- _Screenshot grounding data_
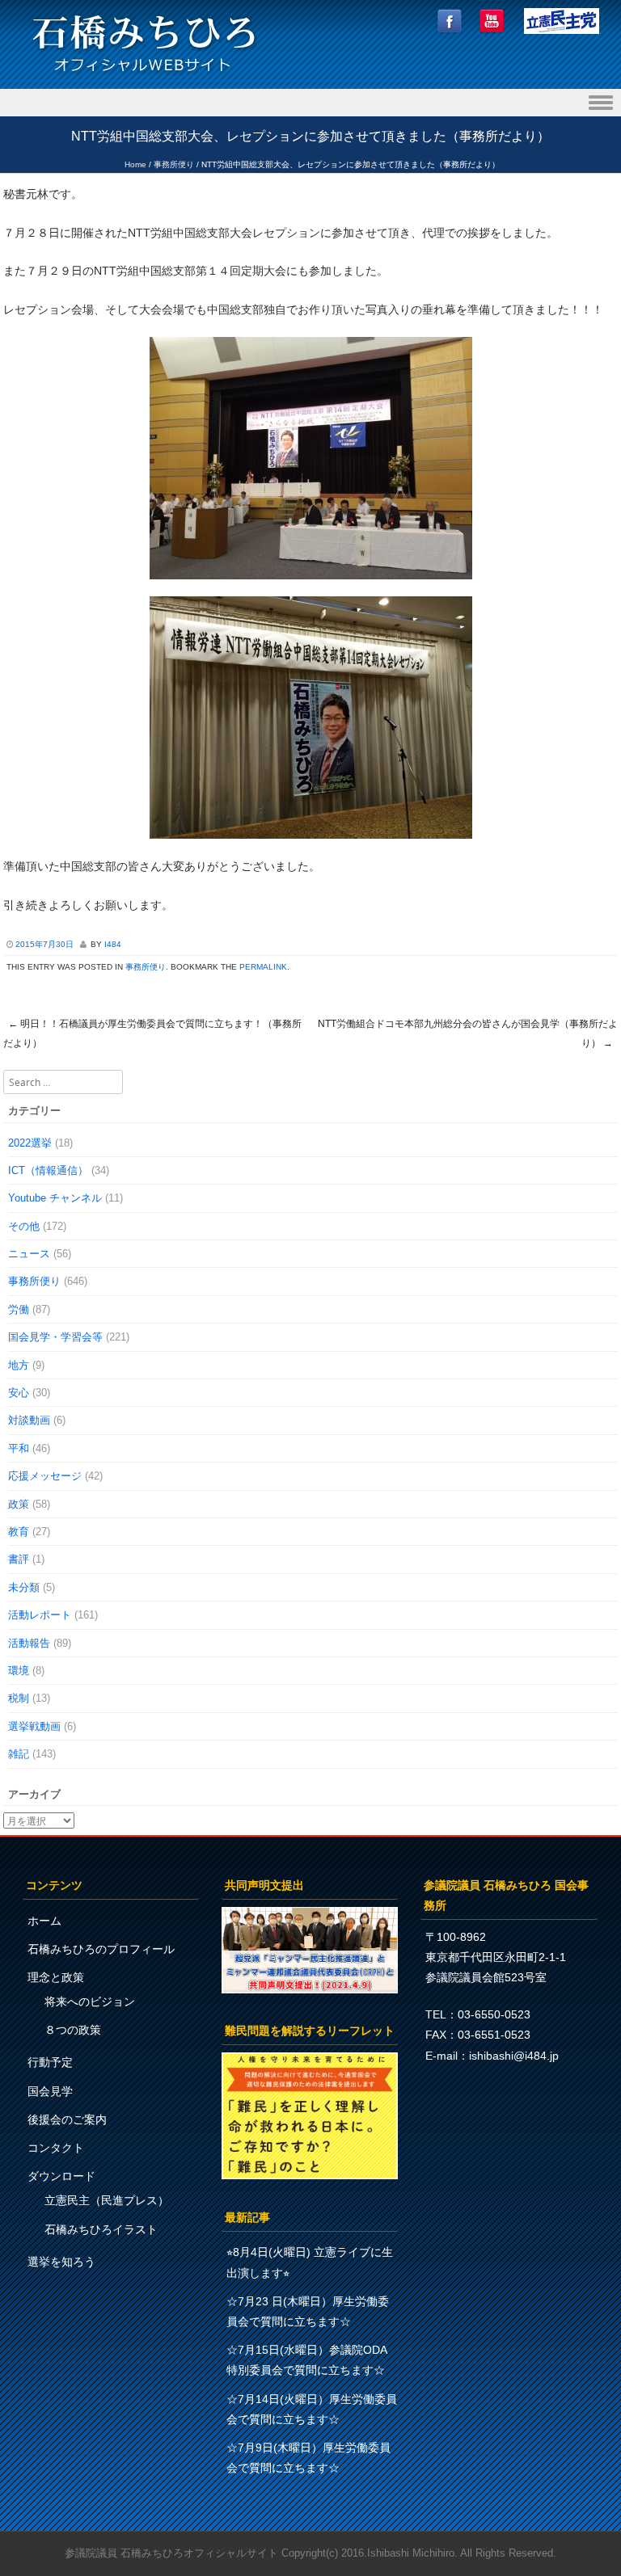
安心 (18, 1393)
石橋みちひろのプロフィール (101, 1949)
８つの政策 (72, 2029)
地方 (18, 1365)
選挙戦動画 (34, 1726)
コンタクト (55, 2147)
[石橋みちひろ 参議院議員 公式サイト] (144, 76)
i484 (112, 944)
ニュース (29, 1254)
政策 (18, 1504)
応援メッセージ (45, 1476)
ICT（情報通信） (48, 1170)
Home (135, 164)
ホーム (44, 1920)
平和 (18, 1448)
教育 (18, 1532)
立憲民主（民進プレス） (106, 2200)
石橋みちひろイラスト (101, 2229)
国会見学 (50, 2091)
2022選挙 (30, 1143)
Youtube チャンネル (55, 1198)
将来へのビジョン (89, 2001)
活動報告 (29, 1643)
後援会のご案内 (67, 2119)
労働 (18, 1309)
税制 (18, 1698)
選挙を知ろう (61, 2261)
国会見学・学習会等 (55, 1337)
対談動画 (29, 1420)
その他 (24, 1226)
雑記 (18, 1754)
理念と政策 (55, 1977)
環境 (18, 1671)
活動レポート (39, 1615)
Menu (310, 103)
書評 (18, 1559)
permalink (263, 966)
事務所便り (174, 164)
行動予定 (50, 2062)
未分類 (24, 1587)
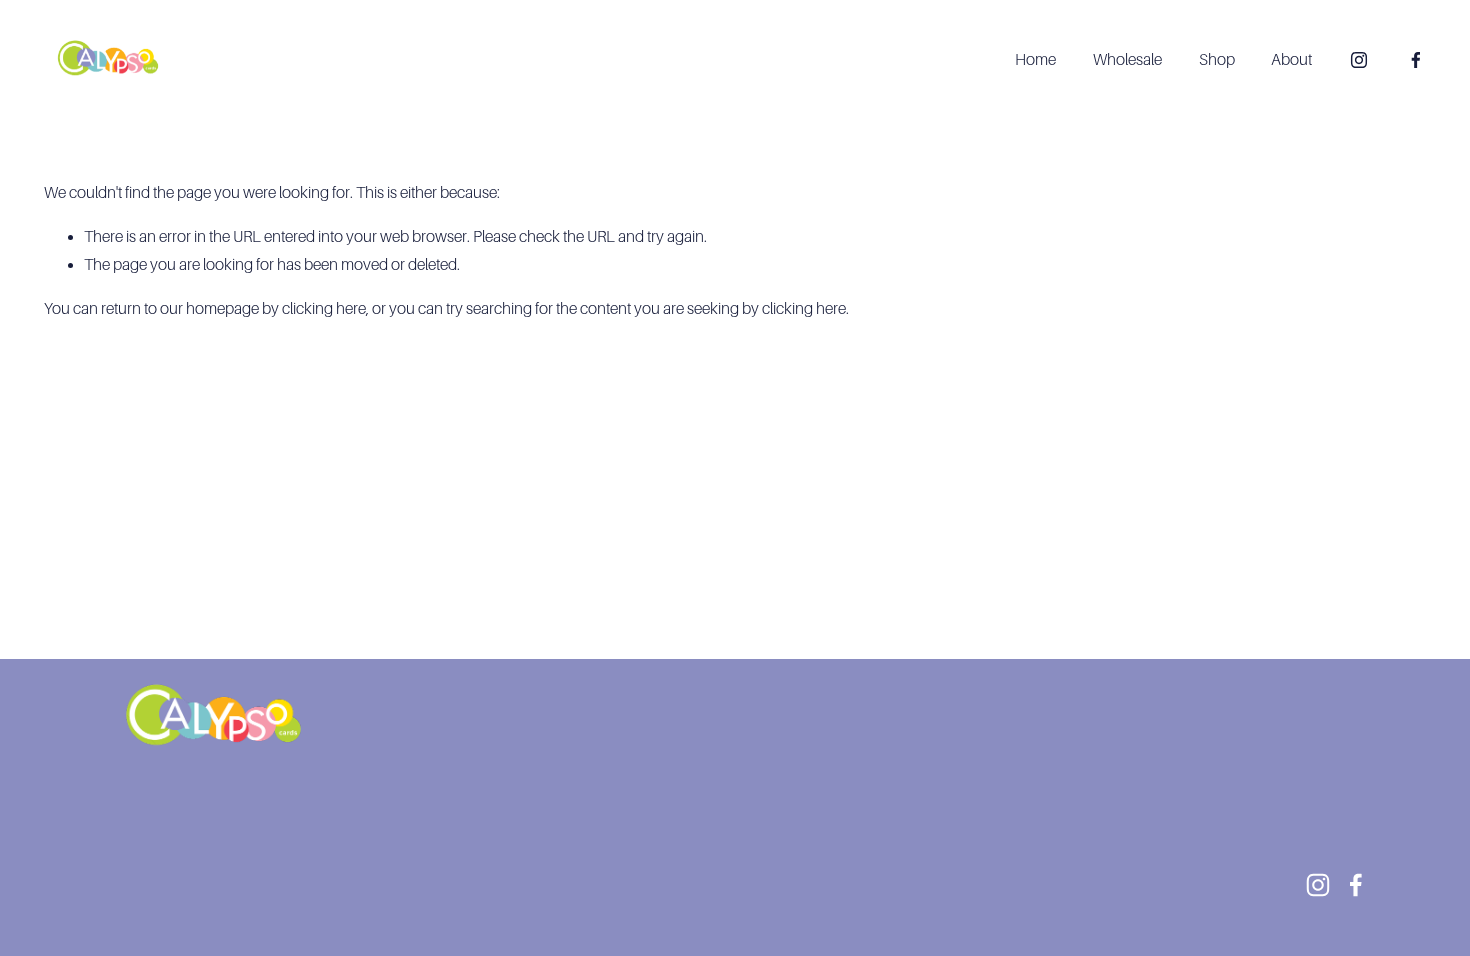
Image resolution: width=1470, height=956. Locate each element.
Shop (1217, 60)
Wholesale (1127, 60)
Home (1035, 60)
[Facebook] (1416, 60)
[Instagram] (1359, 60)
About (1291, 60)
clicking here (324, 309)
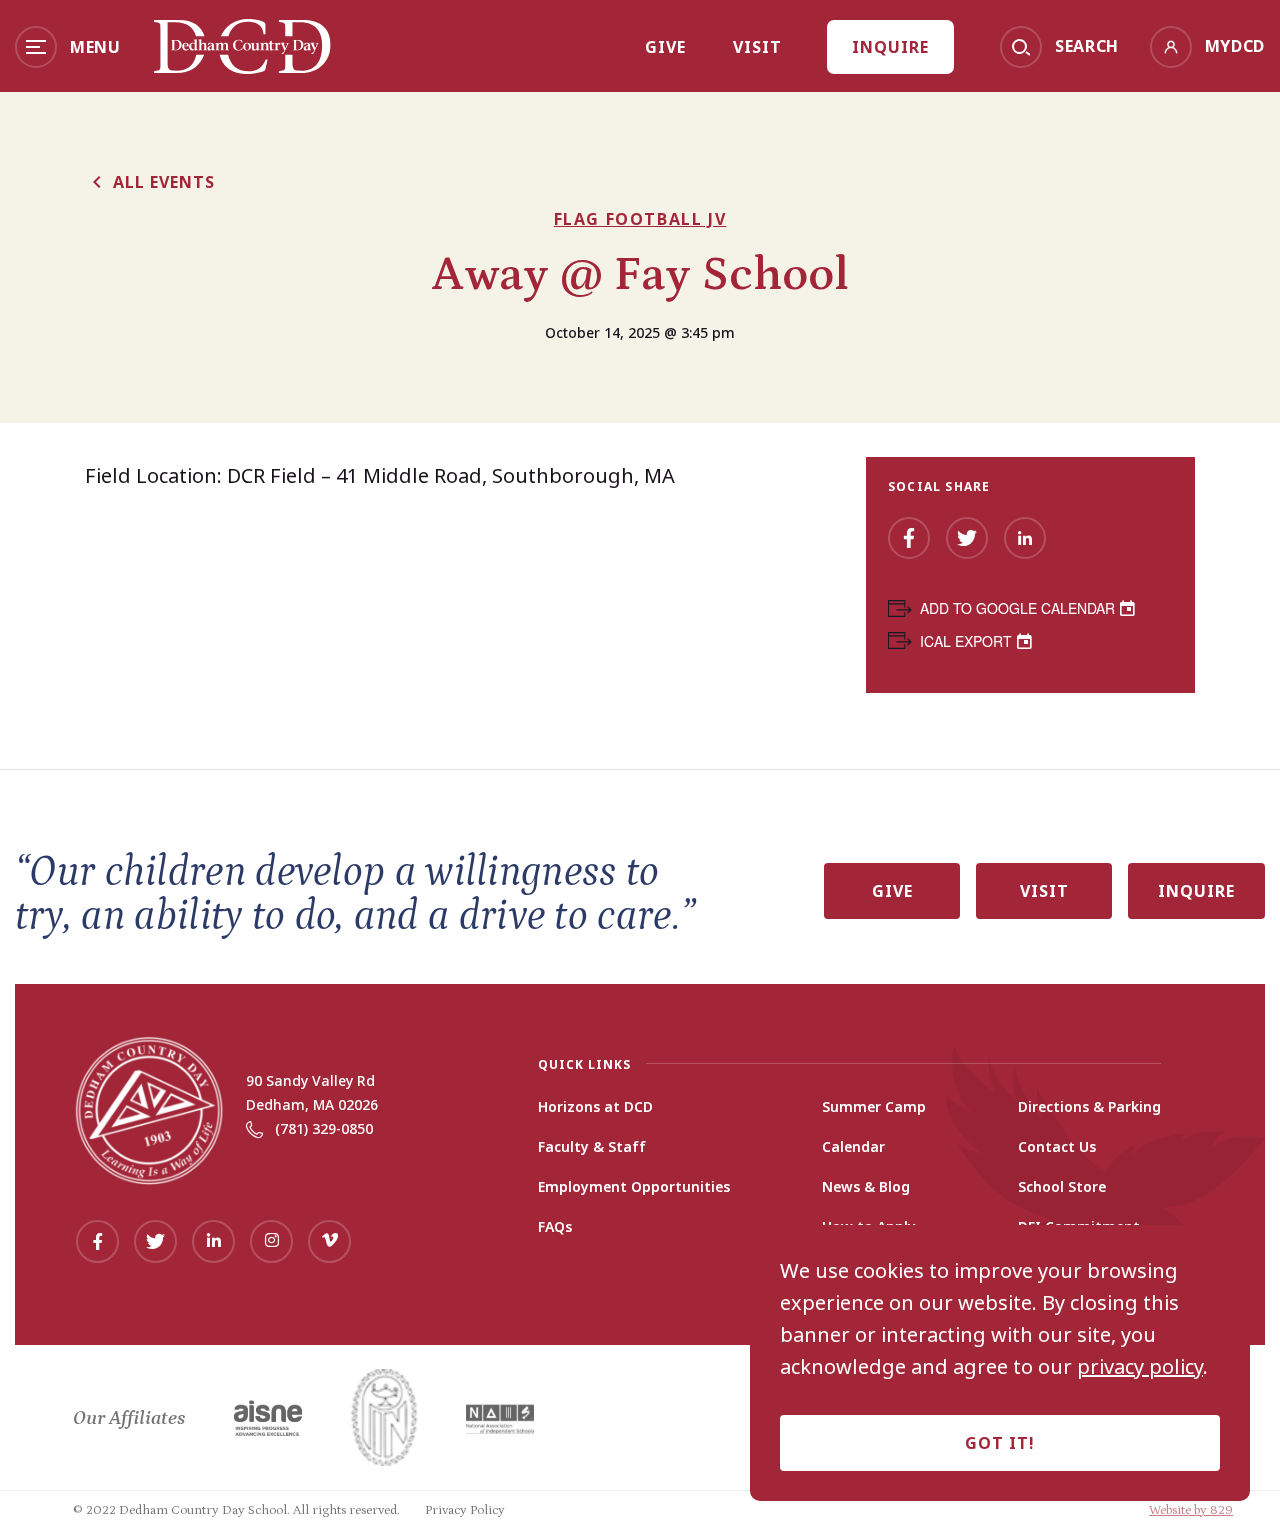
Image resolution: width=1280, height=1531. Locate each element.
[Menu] (36, 47)
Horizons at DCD (595, 1107)
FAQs (555, 1227)
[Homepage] (242, 67)
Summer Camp (874, 1107)
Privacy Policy (465, 1510)
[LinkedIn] (1025, 538)
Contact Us (1057, 1147)
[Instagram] (271, 1241)
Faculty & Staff (592, 1147)
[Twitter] (967, 538)
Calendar (853, 1147)
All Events (164, 182)
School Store (1062, 1187)
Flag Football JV (640, 219)
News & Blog (866, 1187)
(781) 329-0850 (324, 1128)
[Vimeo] (329, 1241)
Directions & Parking (1089, 1107)
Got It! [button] (1000, 1443)
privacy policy (1140, 1367)
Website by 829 (1191, 1510)
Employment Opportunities (634, 1187)
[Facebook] (909, 538)
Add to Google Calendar (1017, 608)
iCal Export (966, 641)
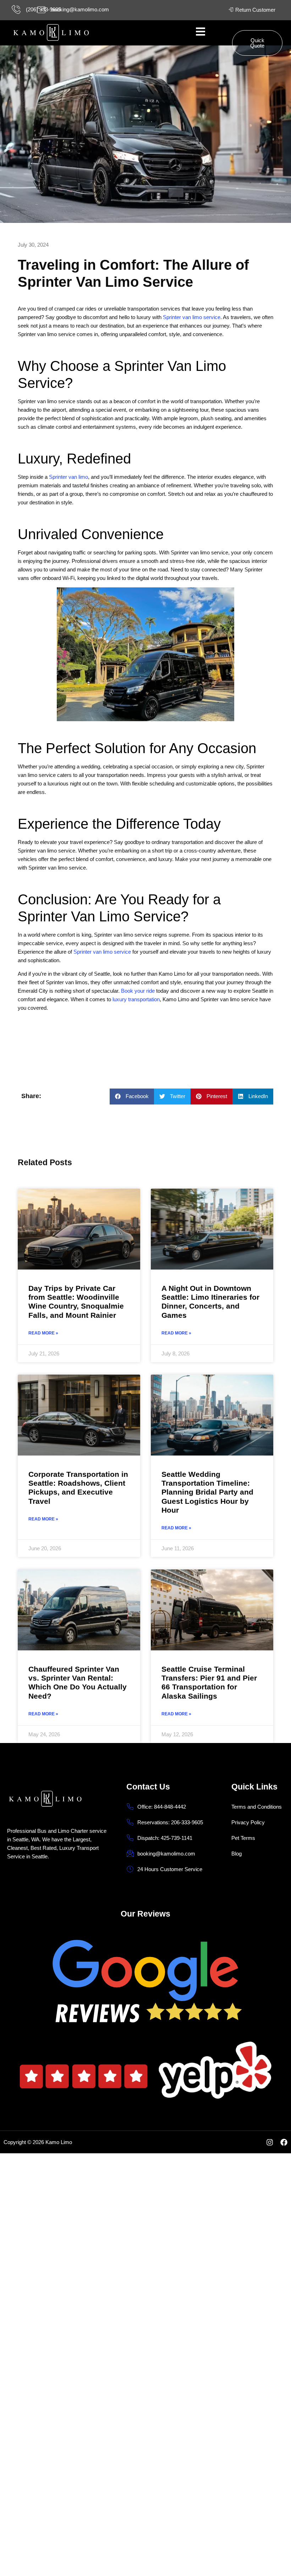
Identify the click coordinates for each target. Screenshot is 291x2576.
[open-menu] (204, 32)
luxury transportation (136, 999)
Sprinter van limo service (191, 317)
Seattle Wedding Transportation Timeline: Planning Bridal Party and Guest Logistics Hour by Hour (207, 1492)
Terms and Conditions (256, 1807)
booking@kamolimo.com (80, 9)
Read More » (43, 1333)
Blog (236, 1854)
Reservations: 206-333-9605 (170, 1822)
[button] (132, 1097)
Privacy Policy (248, 1822)
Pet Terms (243, 1838)
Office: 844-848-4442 (161, 1807)
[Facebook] (283, 2142)
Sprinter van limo (68, 477)
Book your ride (138, 991)
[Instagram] (269, 2142)
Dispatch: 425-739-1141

- _WHAT IS EXPECTED_
Verbatim output of the entries is required, with each image left out.

- _WRITTEN RESPONSE_
安心 (18, 1393)
石橋みちひろのプロフィール (101, 1949)
８つの政策 (72, 2029)
地方 (18, 1365)
選挙戦動画 (34, 1726)
コンタクト (55, 2147)
[石橋みちひろ 参議院議員 公式サイト] (144, 76)
i484 (112, 944)
ニュース (29, 1254)
政策 (18, 1504)
応援メッセージ (45, 1476)
ICT（情報通信） (48, 1170)
Home (135, 164)
ホーム (44, 1920)
平和 (18, 1448)
教育 (18, 1532)
立憲民主（民進プレス） (106, 2200)
石橋みちひろイラスト (101, 2229)
国会見学 (50, 2091)
2022選挙 (30, 1143)
Youtube チャンネル (55, 1198)
将来へのビジョン (89, 2001)
活動報告 (29, 1643)
後援会のご案内 (67, 2119)
労働 (18, 1309)
税制 (18, 1698)
選挙を知ろう (61, 2261)
国会見学・学習会等 (55, 1337)
対談動画 (29, 1420)
その他 (24, 1226)
雑記 (18, 1754)
理念と政策 (55, 1977)
環境 (18, 1671)
活動レポート (39, 1615)
Menu (310, 103)
書評 (18, 1559)
permalink (263, 966)
事務所便り (174, 164)
行動予定 (50, 2062)
未分類 (24, 1587)
Image resolution: width=1470, height=956. Locate each element.
Shop (1217, 60)
Wholesale (1127, 60)
Home (1035, 60)
[Facebook] (1416, 60)
[Instagram] (1359, 60)
About (1291, 60)
clicking here (324, 309)
Image resolution: width=1280, height=1531. Locate each element.
[Menu] (36, 47)
Horizons at DCD (595, 1107)
FAQs (555, 1227)
[Homepage] (242, 67)
Summer Camp (874, 1107)
Privacy Policy (465, 1510)
[LinkedIn] (1025, 538)
Contact Us (1057, 1147)
[Instagram] (271, 1241)
Faculty & Staff (592, 1147)
[Twitter] (967, 538)
Calendar (853, 1147)
All Events (164, 182)
School Store (1062, 1187)
Flag Football JV (640, 219)
News & Blog (866, 1187)
(781) 329-0850 (324, 1128)
[Vimeo] (329, 1241)
Directions & Parking (1089, 1107)
Got It! [button] (1000, 1443)
privacy policy (1140, 1367)
Website by 829 (1191, 1510)
Employment Opportunities (634, 1187)
[Facebook] (909, 538)
Add to Google Calendar (1017, 608)
iCal Export (966, 641)
Identify the click coordinates for each target. Screenshot is 291x2576.
[open-menu] (204, 32)
luxury transportation (136, 999)
Sprinter van limo service (191, 317)
Seattle Wedding Transportation Timeline: Planning Bridal Party and Guest Logistics Hour by Hour (207, 1492)
Terms and Conditions (256, 1807)
booking@kamolimo.com (80, 9)
Read More » (43, 1333)
Blog (236, 1854)
Reservations: 206-333-9605 (170, 1822)
[button] (132, 1097)
Privacy Policy (248, 1822)
Pet Terms (243, 1838)
Office: 844-848-4442 (161, 1807)
[Facebook] (283, 2142)
Sprinter van limo (68, 477)
Book your ride (138, 991)
[Instagram] (269, 2142)
Dispatch: 425-739-1141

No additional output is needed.